** begin **

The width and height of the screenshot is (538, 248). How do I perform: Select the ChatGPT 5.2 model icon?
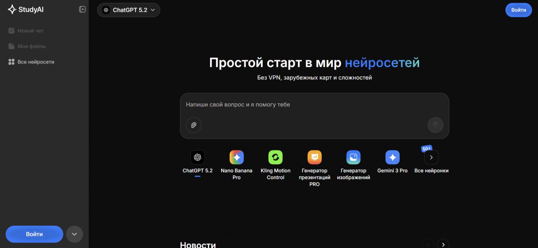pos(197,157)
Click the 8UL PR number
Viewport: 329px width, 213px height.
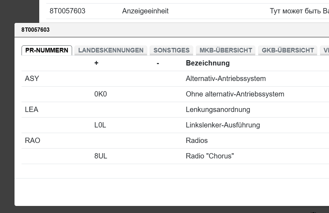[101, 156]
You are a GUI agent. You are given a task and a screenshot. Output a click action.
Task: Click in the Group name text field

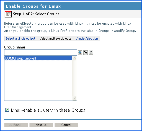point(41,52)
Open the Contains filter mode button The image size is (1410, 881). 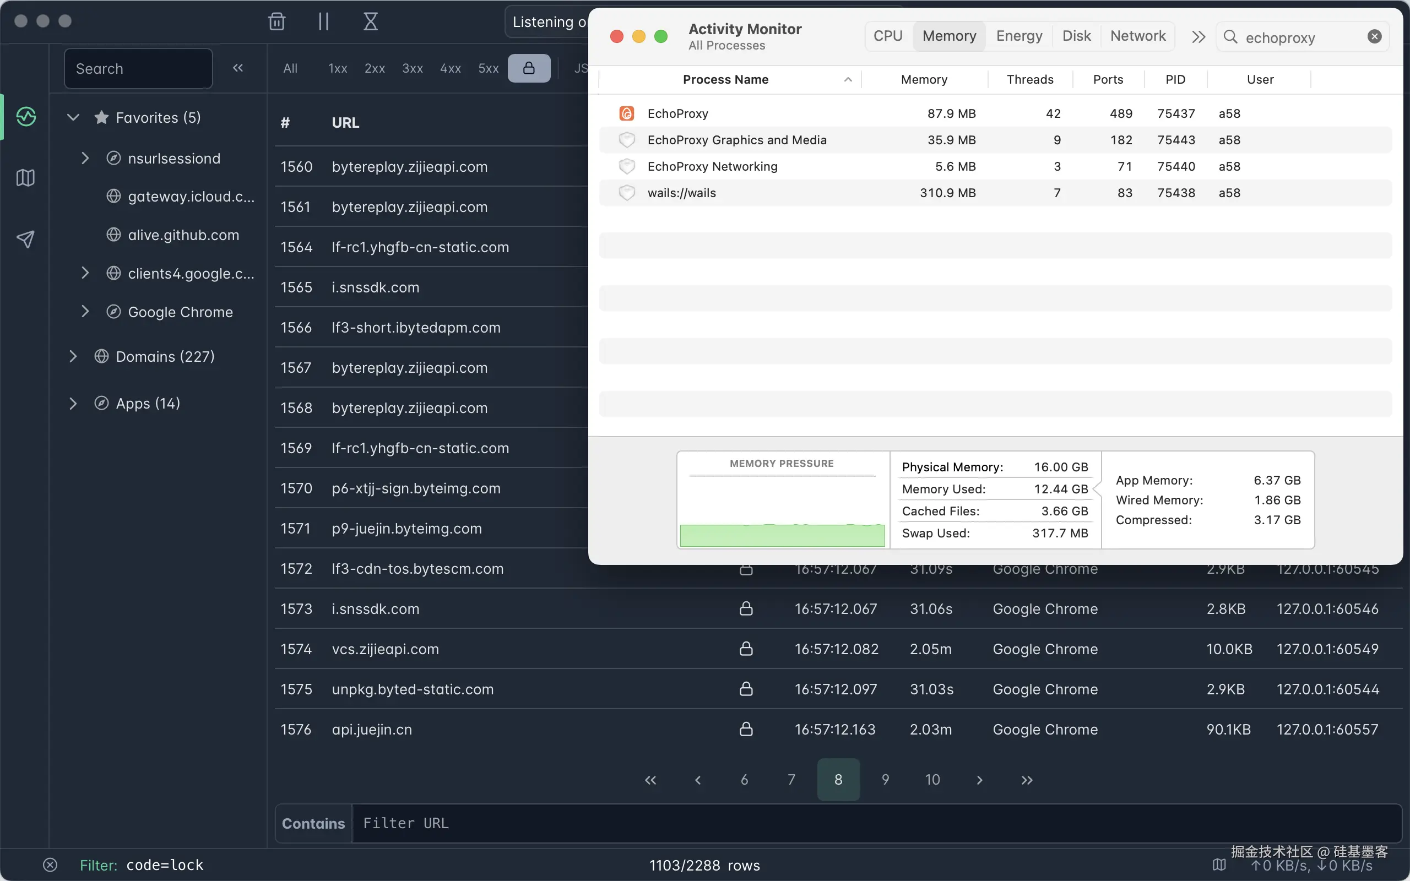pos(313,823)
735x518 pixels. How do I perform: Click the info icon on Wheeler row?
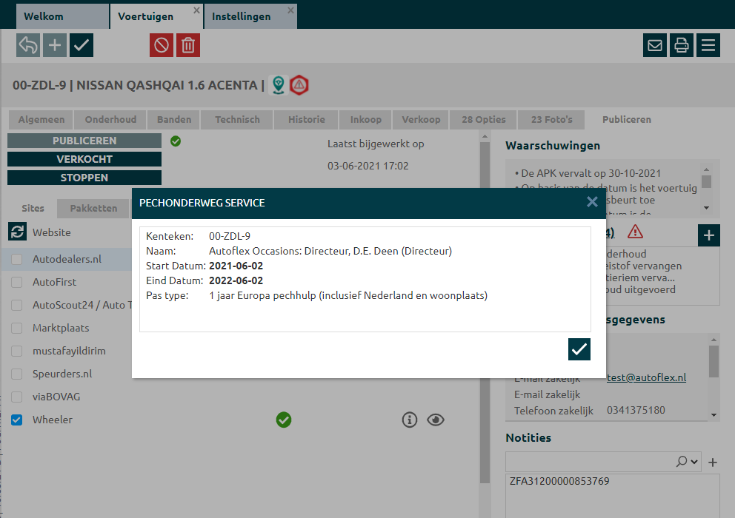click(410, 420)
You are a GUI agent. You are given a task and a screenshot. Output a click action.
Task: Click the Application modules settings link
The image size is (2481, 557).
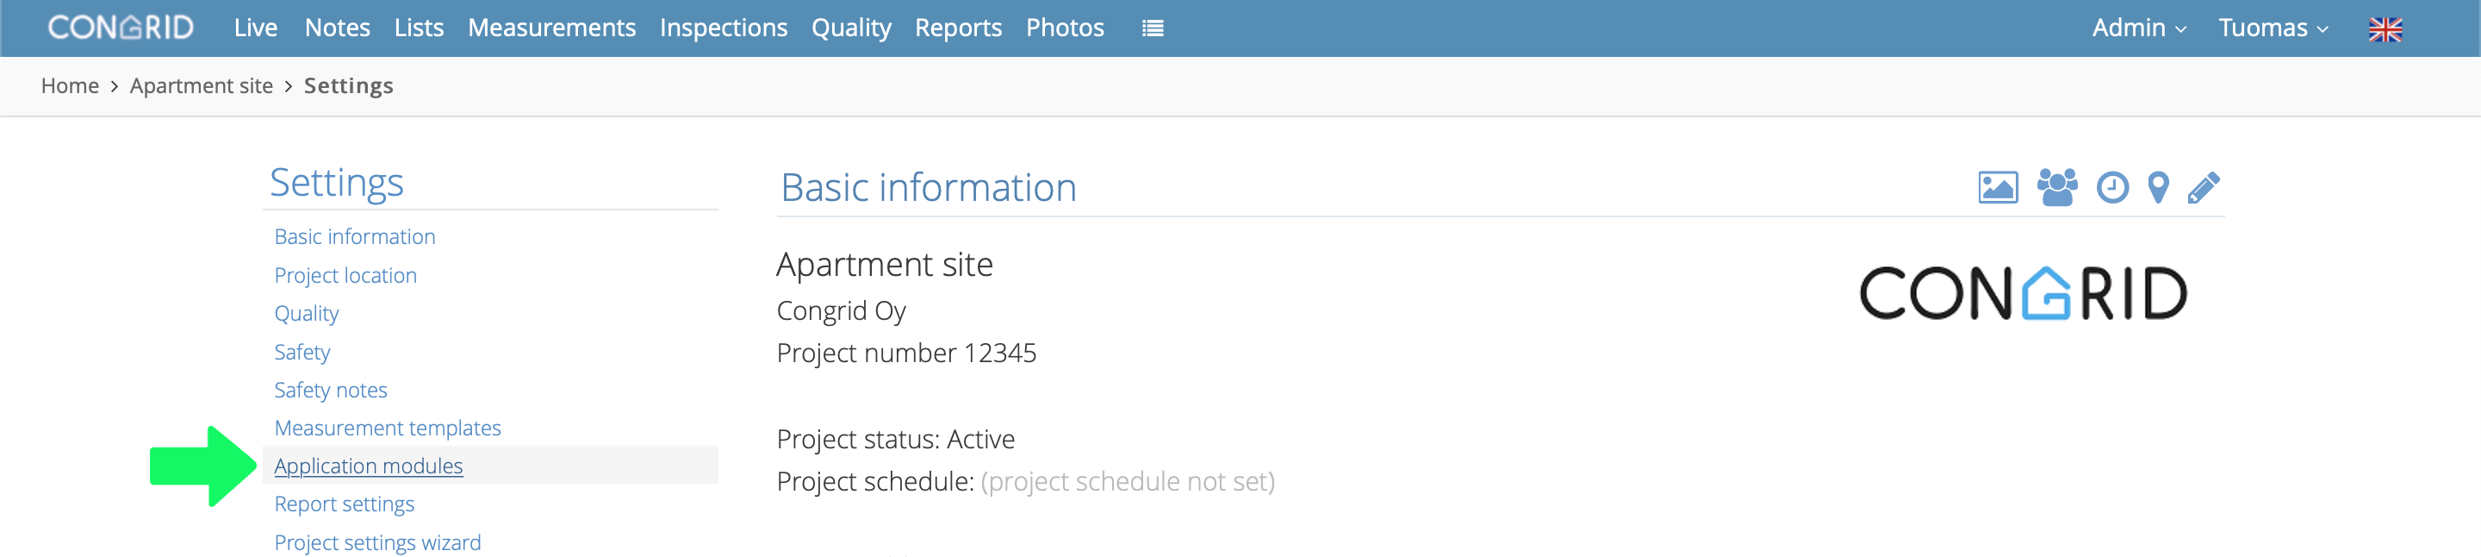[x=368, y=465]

** end **
** begin **

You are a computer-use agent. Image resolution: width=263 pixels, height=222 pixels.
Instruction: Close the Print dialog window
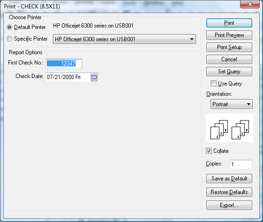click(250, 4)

** end **
** begin **

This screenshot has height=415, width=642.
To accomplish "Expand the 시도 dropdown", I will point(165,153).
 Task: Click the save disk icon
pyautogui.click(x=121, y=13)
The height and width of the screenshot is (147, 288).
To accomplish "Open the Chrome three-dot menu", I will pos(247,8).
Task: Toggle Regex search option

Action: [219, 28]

** end **

**WHAT IS NEEDED**
Convert the lines from the one containing "The height and" through the one containing "Action: [219, 28]" into a Markdown table with the columns Row and Text, numbering each row and skipping blank lines.

**REPLY**
| Row | Text |
|---|---|
| 1 | The height and width of the screenshot is (147, 288). |
| 2 | To accomplish "Open the Chrome three-dot menu", I will pos(247,8). |
| 3 | Task: Toggle Regex search option |
| 4 | Action: [219, 28] |